**Task to complete**
Of the lines below, write out exactly those from the line with "Ver todas las especificaciones (104, 686)" through the line with "Ver más (85, 437)", both included, and skip the rest.

**Records for this task**
....................
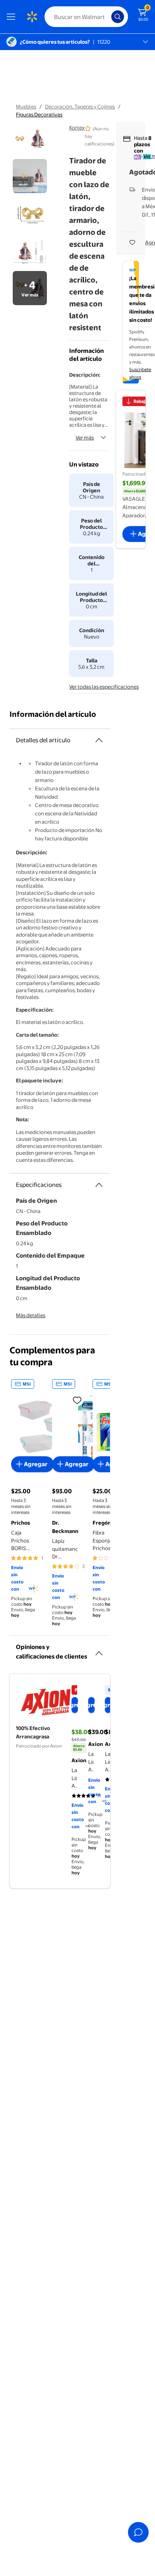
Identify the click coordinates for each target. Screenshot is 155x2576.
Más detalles (30, 1315)
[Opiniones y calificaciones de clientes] (99, 1650)
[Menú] (12, 16)
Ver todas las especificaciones (104, 686)
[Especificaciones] (99, 1185)
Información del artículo (53, 714)
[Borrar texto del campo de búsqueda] (107, 16)
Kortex (77, 127)
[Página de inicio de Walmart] (31, 16)
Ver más (85, 437)
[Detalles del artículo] (99, 740)
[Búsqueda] (117, 16)
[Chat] (138, 2532)
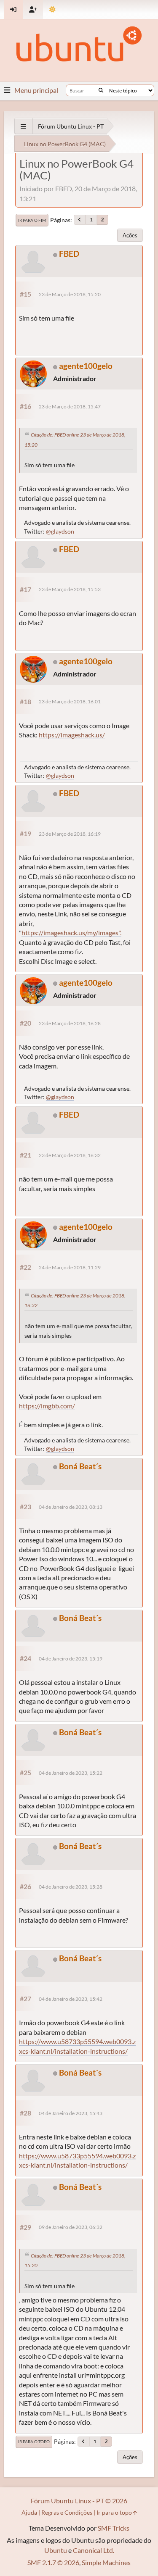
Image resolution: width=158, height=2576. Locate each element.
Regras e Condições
....................
**Response to this task**
Ver todas las especificaciones (104, 686)
[Especificaciones] (99, 1185)
Información del artículo (53, 714)
[Borrar texto del campo de búsqueda] (107, 16)
Kortex (77, 127)
[Página de inicio de Walmart] (31, 16)
Ver más (85, 437)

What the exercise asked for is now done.